WORK INSTRUCTION: Print the lines below exactly, beginning with the one that contains "Instruction: Switch to the Přehled tab" and stopping after the last line.

[Dataset entries]
┄┄┄┄┄┄┄┄┄┄
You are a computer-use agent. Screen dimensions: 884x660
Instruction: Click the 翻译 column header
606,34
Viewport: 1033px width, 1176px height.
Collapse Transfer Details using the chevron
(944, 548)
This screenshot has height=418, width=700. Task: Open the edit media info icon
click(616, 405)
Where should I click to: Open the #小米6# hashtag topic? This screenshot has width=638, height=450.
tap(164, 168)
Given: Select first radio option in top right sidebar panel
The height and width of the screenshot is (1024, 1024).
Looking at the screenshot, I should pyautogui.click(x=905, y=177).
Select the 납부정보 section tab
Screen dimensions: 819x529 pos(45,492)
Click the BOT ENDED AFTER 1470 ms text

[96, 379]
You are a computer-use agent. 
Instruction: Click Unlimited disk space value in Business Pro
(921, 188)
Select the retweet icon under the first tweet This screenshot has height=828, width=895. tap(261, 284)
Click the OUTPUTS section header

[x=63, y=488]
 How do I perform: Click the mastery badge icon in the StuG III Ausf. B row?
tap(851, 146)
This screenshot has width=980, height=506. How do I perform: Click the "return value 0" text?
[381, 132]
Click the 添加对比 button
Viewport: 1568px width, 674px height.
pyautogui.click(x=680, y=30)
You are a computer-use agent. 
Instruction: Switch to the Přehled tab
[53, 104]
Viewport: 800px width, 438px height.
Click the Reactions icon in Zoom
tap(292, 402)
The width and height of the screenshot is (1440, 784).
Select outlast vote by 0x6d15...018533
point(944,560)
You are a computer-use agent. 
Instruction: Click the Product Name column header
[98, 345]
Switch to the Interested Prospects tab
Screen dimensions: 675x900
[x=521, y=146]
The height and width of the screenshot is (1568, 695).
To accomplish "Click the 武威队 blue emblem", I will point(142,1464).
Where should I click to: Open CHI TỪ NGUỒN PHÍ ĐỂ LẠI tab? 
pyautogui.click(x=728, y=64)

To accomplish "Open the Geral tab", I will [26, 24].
┄┄┄┄┄┄┄┄┄┄
SOLUTION FOR THIS TASK:
Instruction: Switch to the Přehled tab
[53, 104]
Viewport: 800px width, 438px height.
Click the Reactions icon in Zoom
tap(292, 402)
The width and height of the screenshot is (1440, 784).
Select outlast vote by 0x6d15...018533
point(944,560)
You are a computer-use agent. 
Instruction: Click the Product Name column header
[98, 345]
Switch to the Interested Prospects tab
Screen dimensions: 675x900
[x=521, y=146]
The height and width of the screenshot is (1568, 695).
To accomplish "Click the 武威队 blue emblem", I will point(142,1464).
Where should I click to: Open CHI TỪ NGUỒN PHÍ ĐỂ LẠI tab? 
pyautogui.click(x=728, y=64)

To accomplish "Open the Geral tab", I will [26, 24].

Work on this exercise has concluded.